71 GOL! 2:1 – M. Bednarek otrzymał piłkę przy linii bocznej, podciągnął z nią kilka metrów, wpadło w pole karne i z narożnika posłał ją w przeciwległy róg bramki. Nykaza był bez szans.
76 – główka Ślusarka pofrunęła nad poprzeczką.
80 – Janasik skopiował wyczyn kolegi.
81 – Ślusarek w boczna siatkę.
NKP Podhale Nowy Targ – Victoria Witowice Dolne 2:1 (1:0)
1:0 Anioł (Świerzbiński) 32
2:0 Janasik 52
2:1 M. Bednarek (Orzechowski) 71
Sędziował Krzysztof Ziaja (Nowy Sącz).
Żółte kartki: Krzystyniak, Ślusarek – Salamon, Kurzydło.
NKP Podhale: Nykaza – Anioł, W. Żółtek, Gąsiorek, Bobek (67 Świętek), Krzystyniak, Janasik (83 A. Dudek), K. Dudek (90+3 Wąsik), Misiura, Świerzbiński, Ślusarek (83 Augustyn).
Victoria: Olszewski – Orzechowski, Salamon, Kurzydło, Prusak, D. Skórnóg, J. Bednarek, M. Bednarek, Rosiek, Mikulec (80 S. Skórnóg), Hajduk.
Tekst i zdjęcia Stefan Leśniowski
Nie sprawdziły się prognozy trenera Huraganu Bartłomieja Walczaka, który typował na ten mecz wynik 1:0, tyle, że nie określał, dla kogo korzystny.

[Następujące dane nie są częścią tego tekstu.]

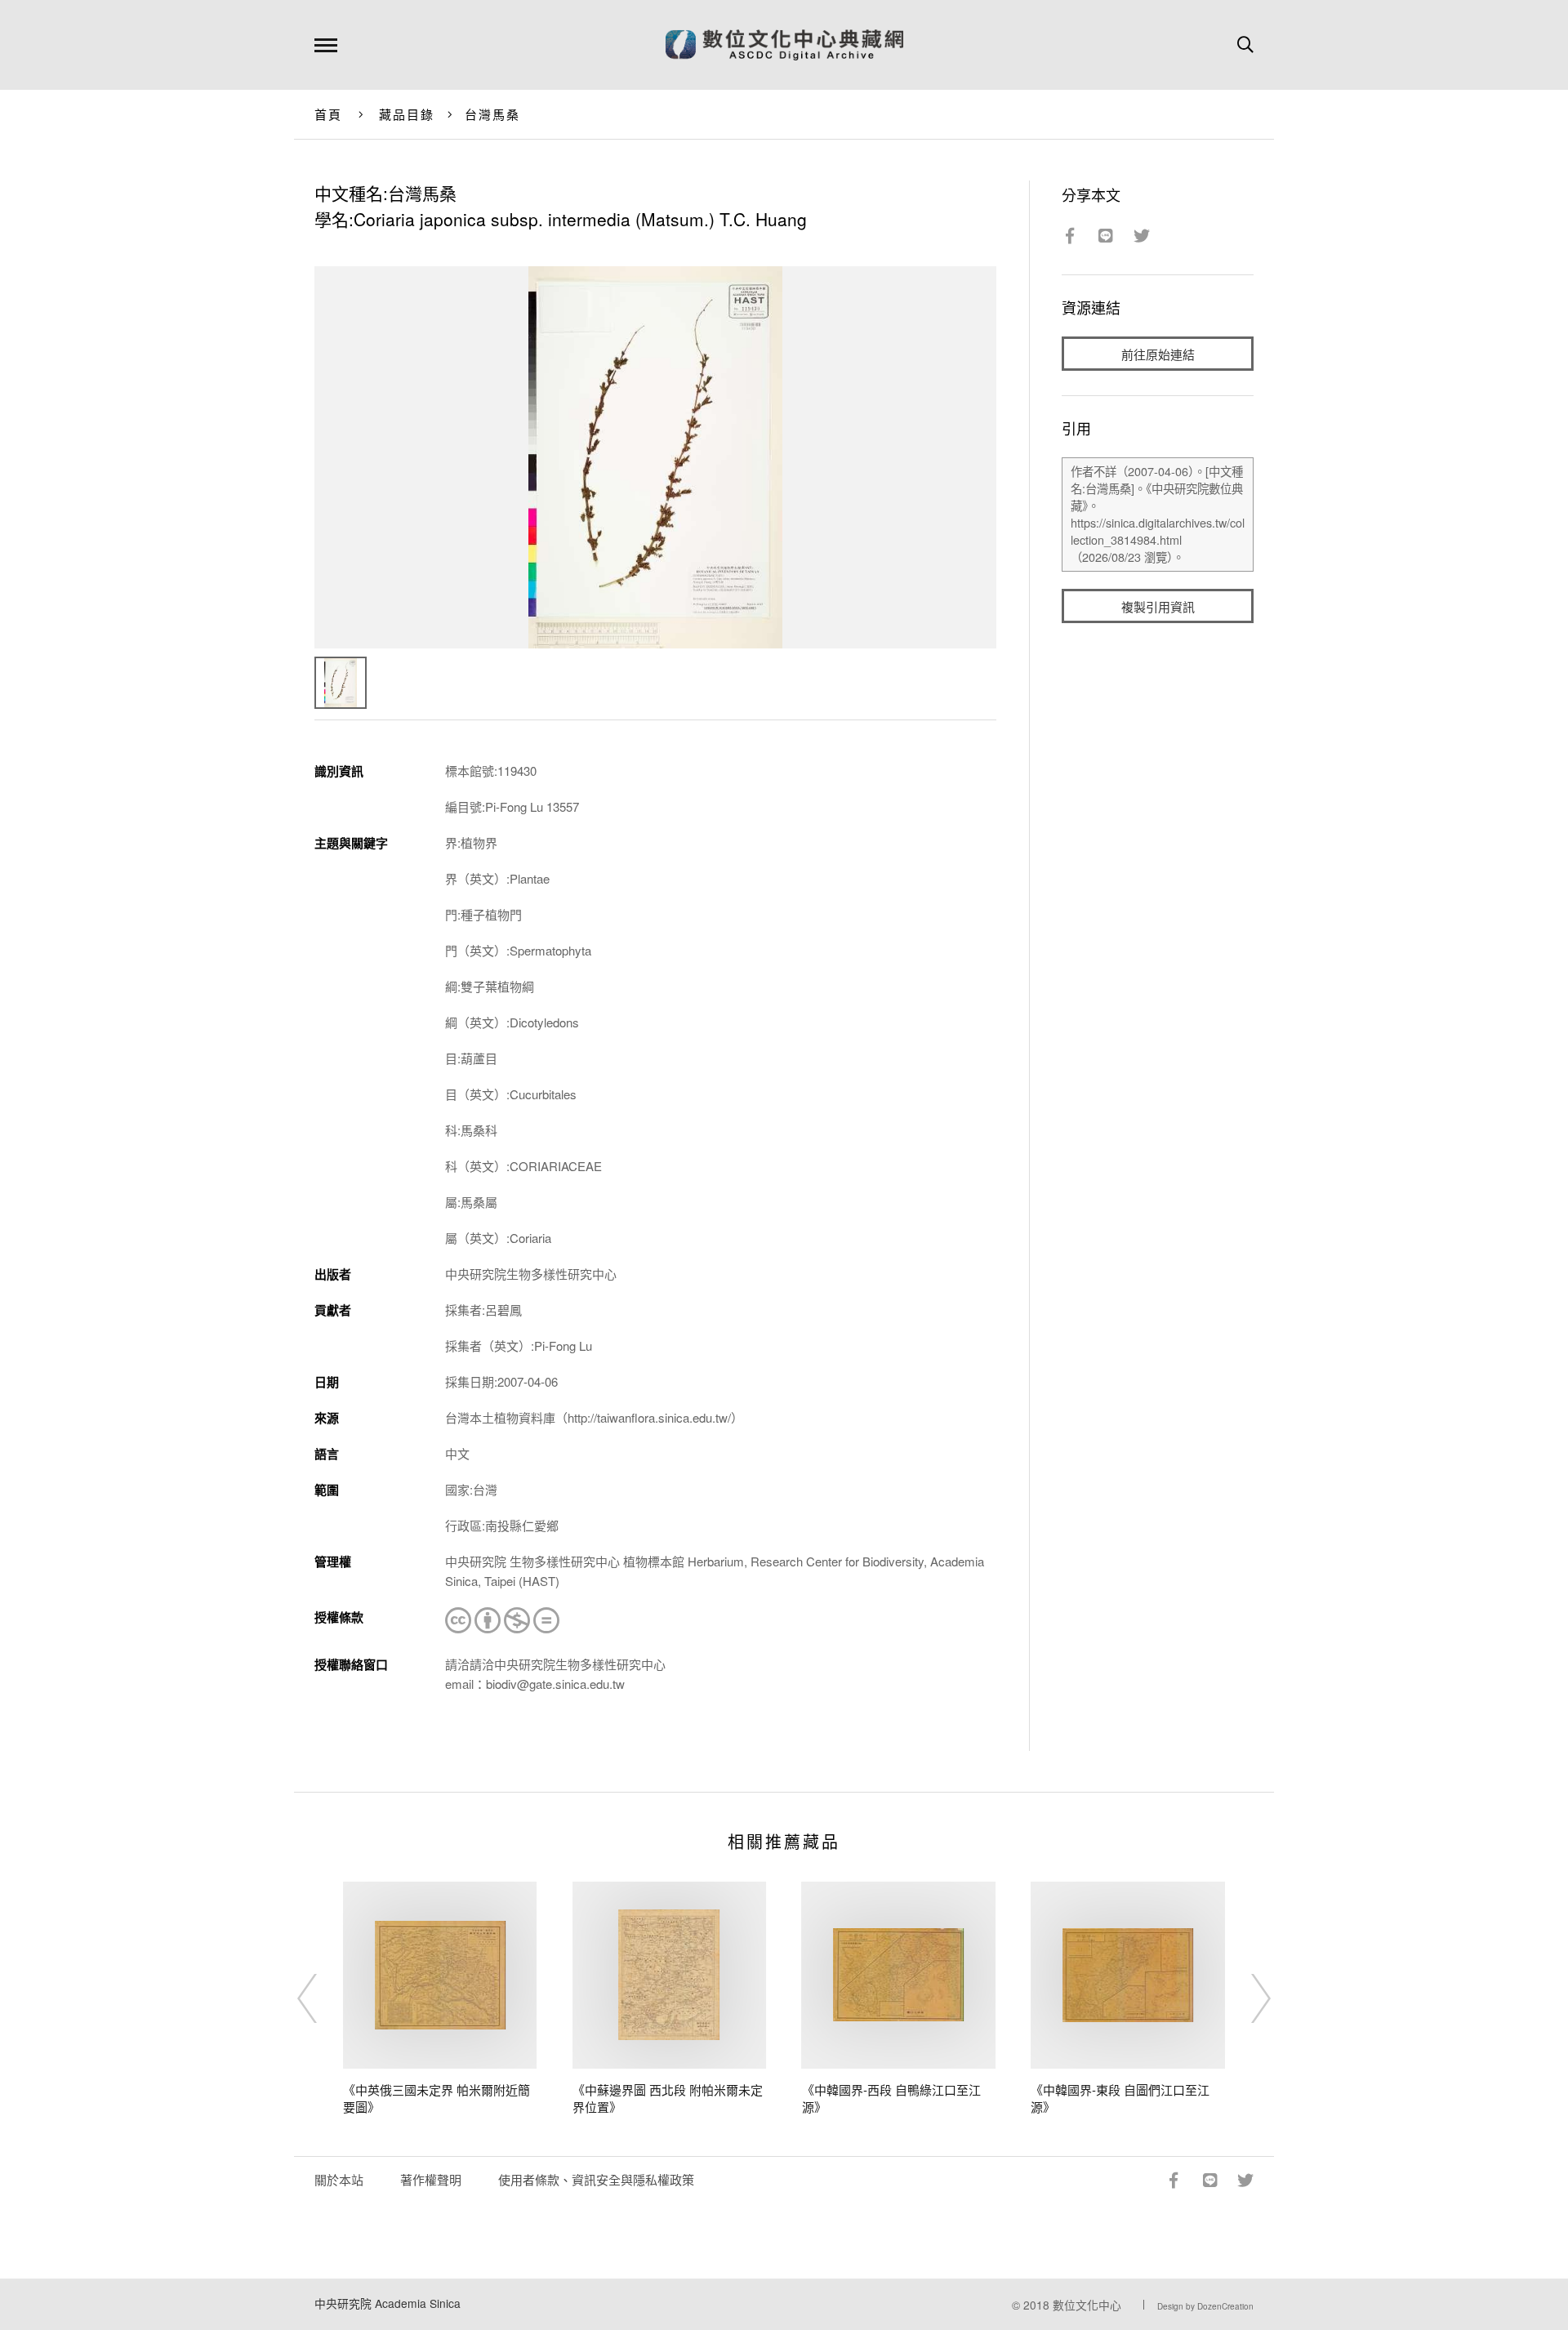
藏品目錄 (407, 114)
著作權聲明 (430, 2179)
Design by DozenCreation (1205, 2306)
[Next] (1246, 1998)
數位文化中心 (1087, 2305)
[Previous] (322, 1998)
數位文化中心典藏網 (784, 44)
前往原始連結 (1158, 354)
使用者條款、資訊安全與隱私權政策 (596, 2179)
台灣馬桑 (493, 114)
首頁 (328, 114)
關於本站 (338, 2179)
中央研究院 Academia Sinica (387, 2303)
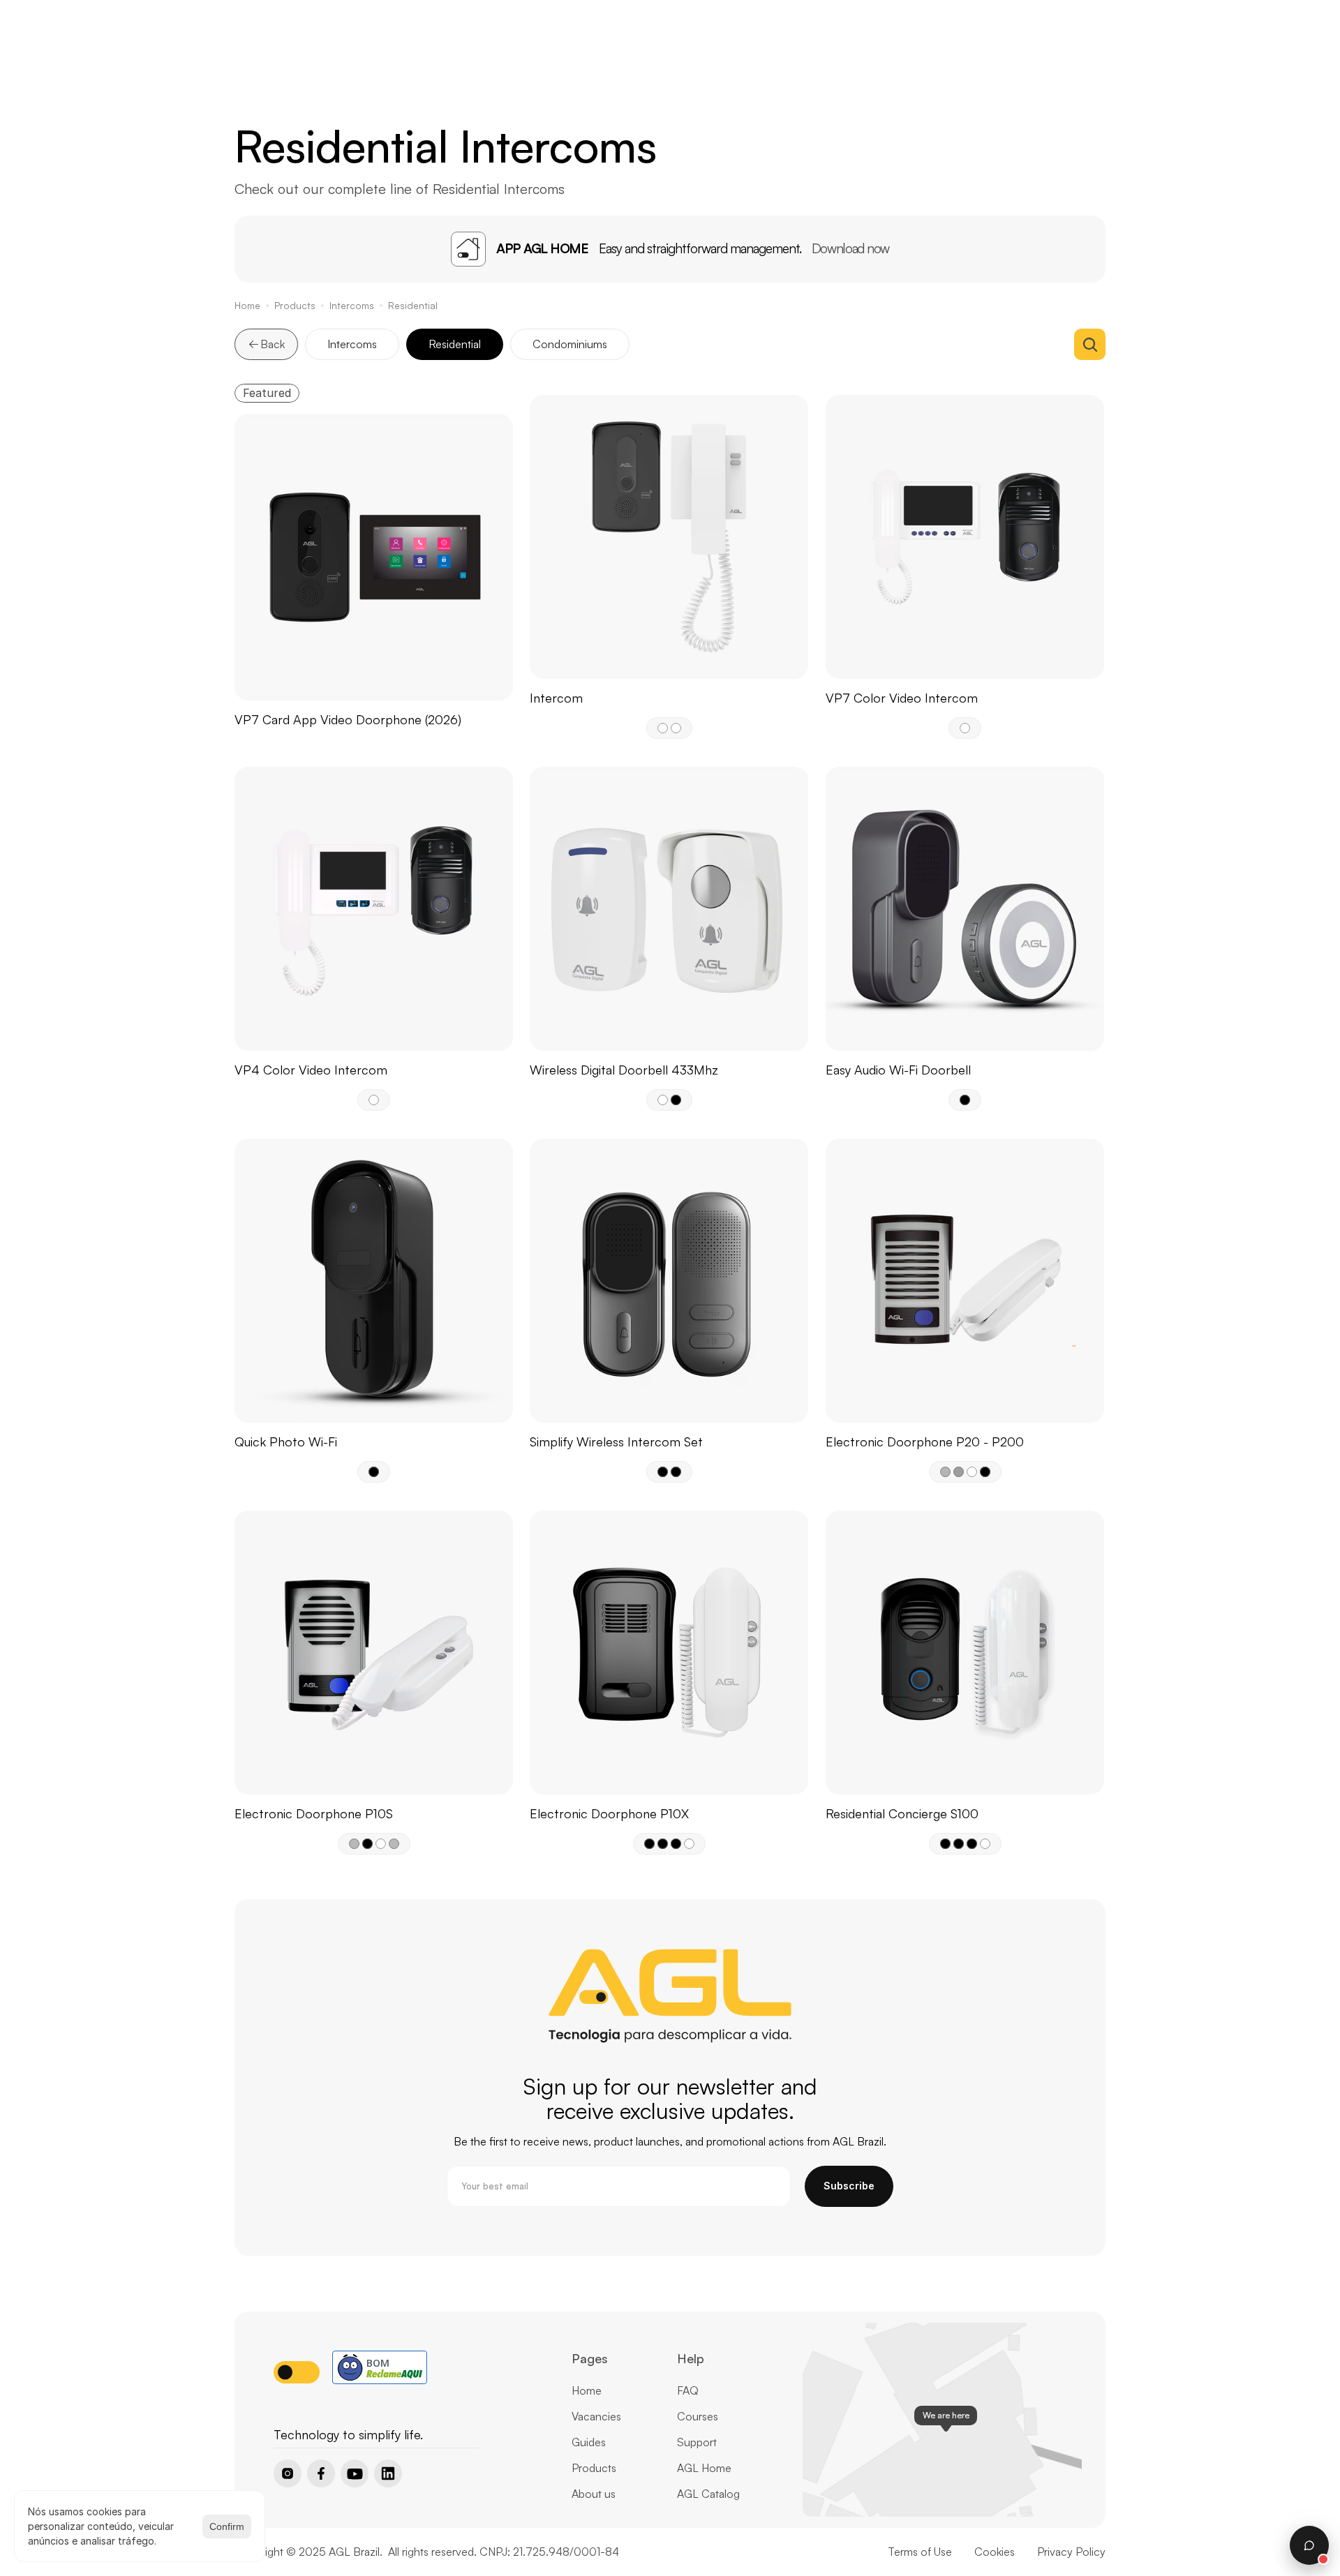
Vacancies (596, 2416)
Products (294, 305)
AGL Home (704, 2468)
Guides (589, 2442)
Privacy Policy (1071, 2552)
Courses (697, 2416)
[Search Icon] (1090, 344)
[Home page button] (309, 2410)
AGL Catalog (708, 2494)
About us (594, 2494)
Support (697, 2442)
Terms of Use (920, 2552)
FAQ (688, 2390)
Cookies (994, 2552)
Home (247, 305)
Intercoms (351, 305)
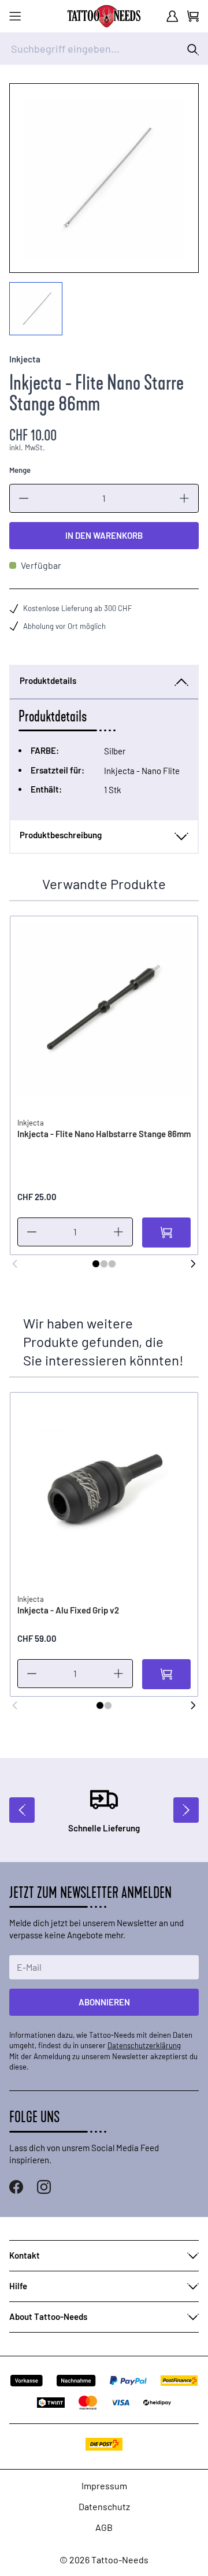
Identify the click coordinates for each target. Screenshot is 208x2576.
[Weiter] (193, 1264)
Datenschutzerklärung (144, 2045)
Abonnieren (104, 2002)
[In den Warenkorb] (166, 1232)
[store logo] (104, 16)
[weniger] (24, 498)
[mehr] (184, 498)
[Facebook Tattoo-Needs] (16, 2187)
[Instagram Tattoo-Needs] (44, 2187)
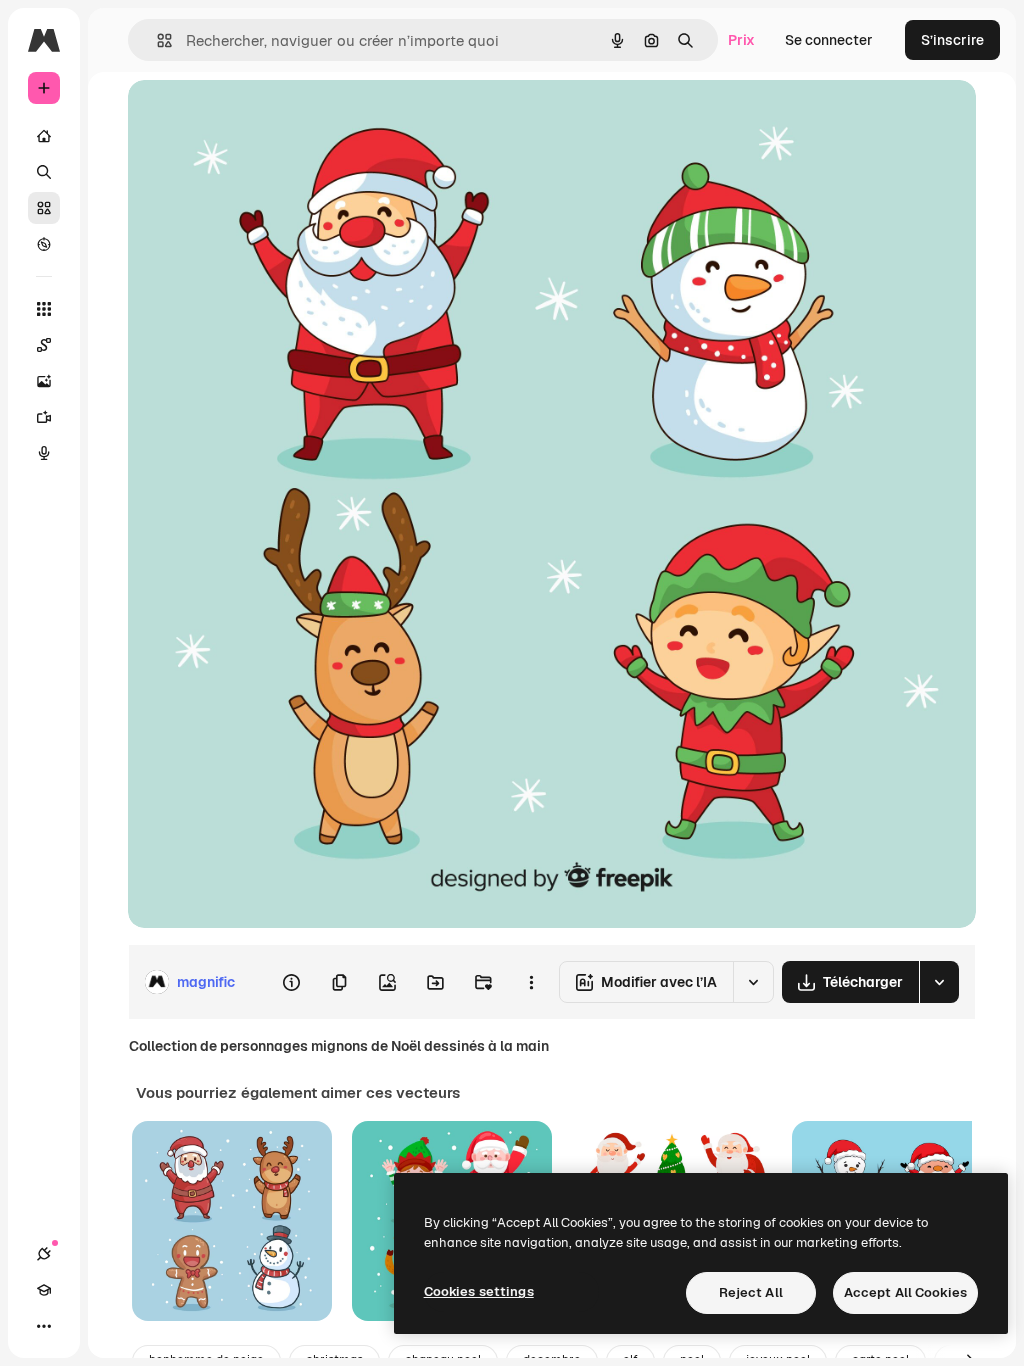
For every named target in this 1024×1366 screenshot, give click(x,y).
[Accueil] (44, 136)
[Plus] (44, 1326)
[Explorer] (44, 244)
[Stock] (44, 208)
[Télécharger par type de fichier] (939, 982)
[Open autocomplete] (156, 40)
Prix (741, 40)
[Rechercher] (44, 172)
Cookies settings (479, 1291)
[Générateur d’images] (44, 381)
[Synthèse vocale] (44, 453)
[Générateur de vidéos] (44, 417)
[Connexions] (44, 1254)
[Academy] (44, 1290)
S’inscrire (952, 40)
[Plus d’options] (531, 982)
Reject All (751, 1292)
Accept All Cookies (905, 1292)
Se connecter (829, 40)
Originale (260, 117)
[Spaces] (44, 345)
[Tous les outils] (44, 309)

A było, blisko bo zarówno Siuta w pierwszej połowie a szczególnie Szymon Drożdż już w doliczonym czasie gry byli blisko zdobycia goli dla swoich barw. Gospodarze oczywiście też, zatem wynik według Bartłomieja Walczaka jest jak najbardziej sprawiedliwy.
Sokół Słopnice – Huragan Waksmund 0:0
Huragan: Rejczak – M. Handzel, S. Garcarz, Cyrwus, K. Potoczak – M. Potoczak (67 S. Drożdż), Mozdyniewicz, B. Handzel, B. Drożdż (60 M. Garcarz) – Siuty (80 B. Mroszczak), Zagata (85 B. Waksmundzki).
LKS Szaflary w tej kolejce pauzowały.